#### What this task involves
Please print nothing but the lines from the one containing "Task: Expand the" to the final line below, exactly, and no pictures.

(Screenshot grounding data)
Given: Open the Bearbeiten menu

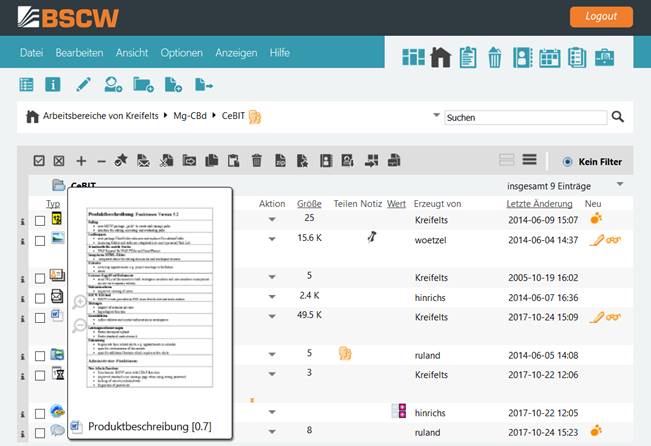Looking at the screenshot, I should click(79, 53).
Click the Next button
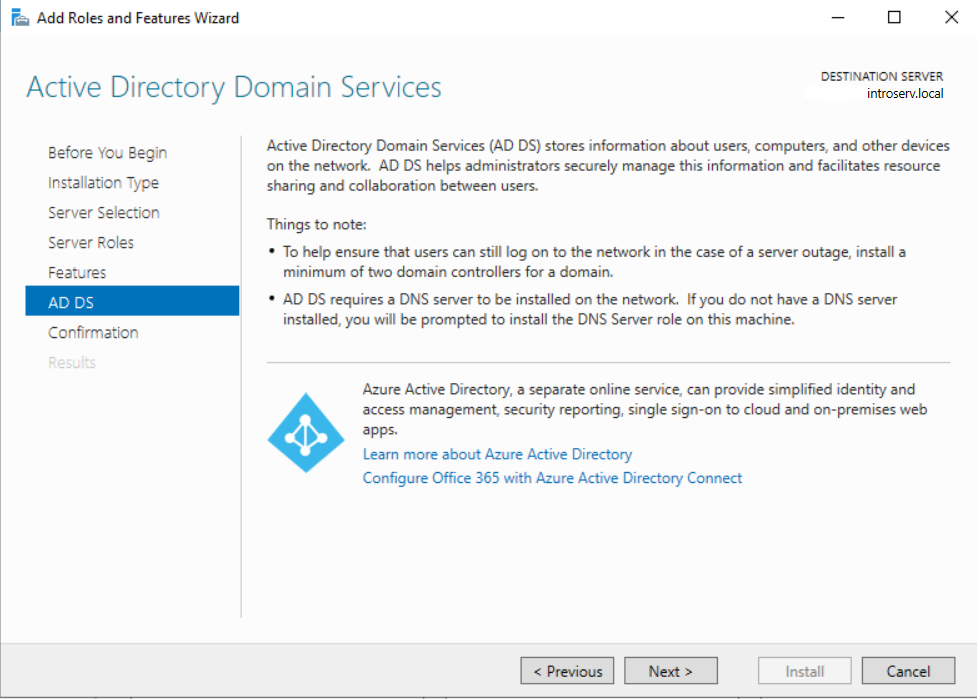This screenshot has width=977, height=699. (x=670, y=670)
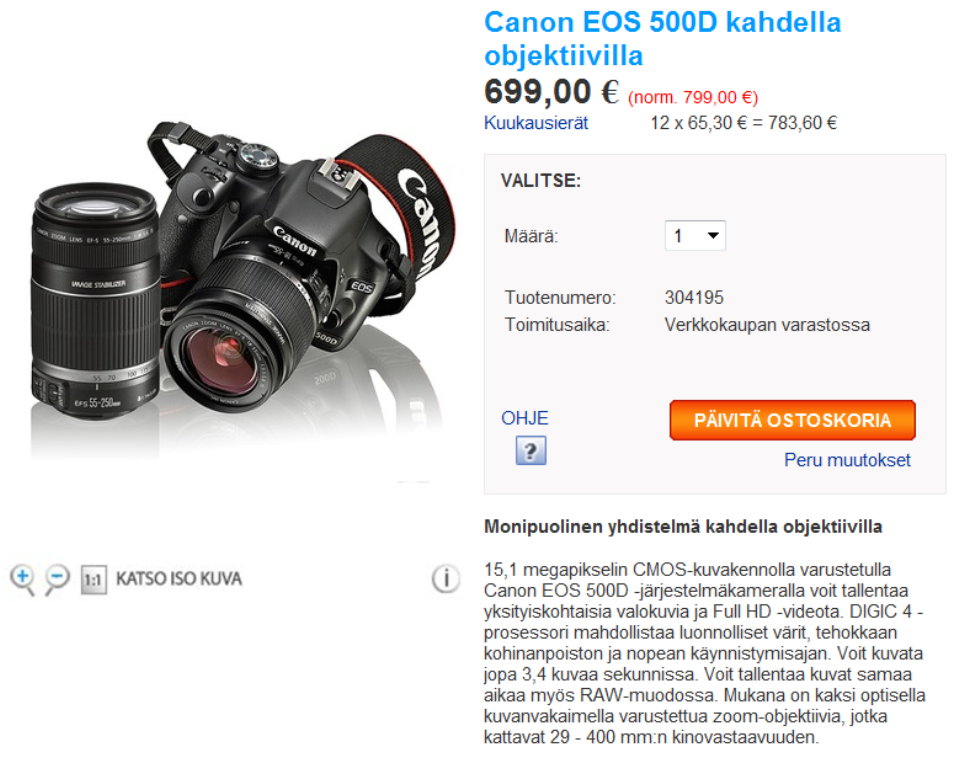964x768 pixels.
Task: Click the 55-250 telephoto lens in image
Action: pyautogui.click(x=95, y=301)
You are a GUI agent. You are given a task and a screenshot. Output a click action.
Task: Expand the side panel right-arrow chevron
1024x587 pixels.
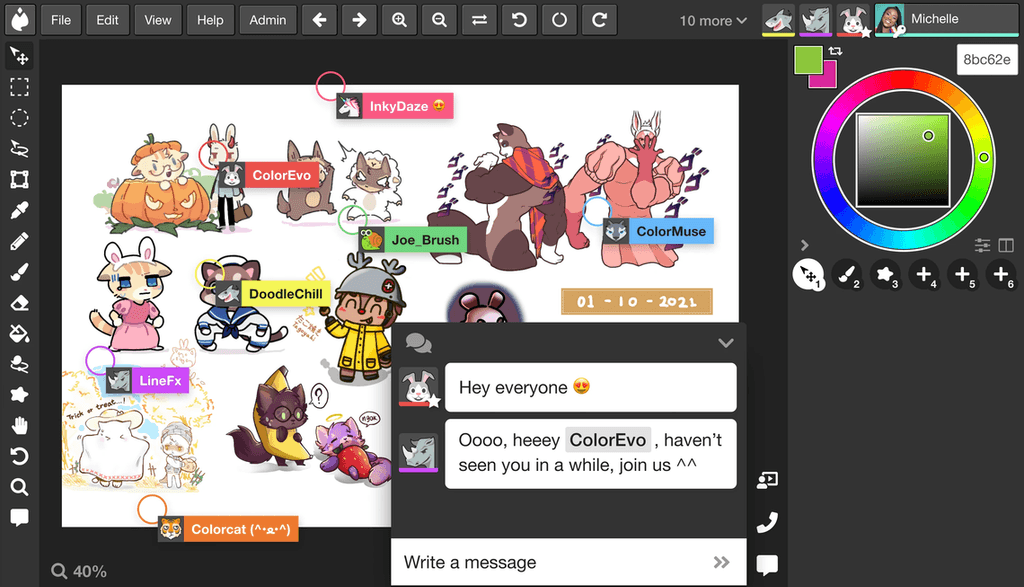point(804,244)
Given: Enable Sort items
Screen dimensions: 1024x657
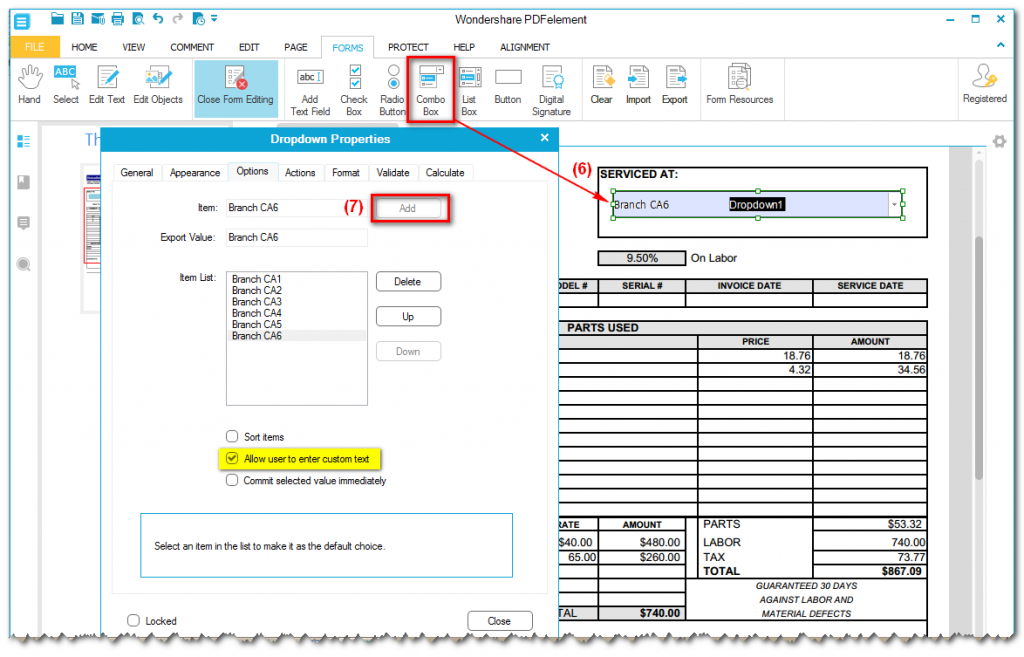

#### Solution for this task
Task: Expand the side panel right-arrow chevron
1024x587 pixels.
point(804,244)
Given: Enable Sort items
Screen dimensions: 1024x657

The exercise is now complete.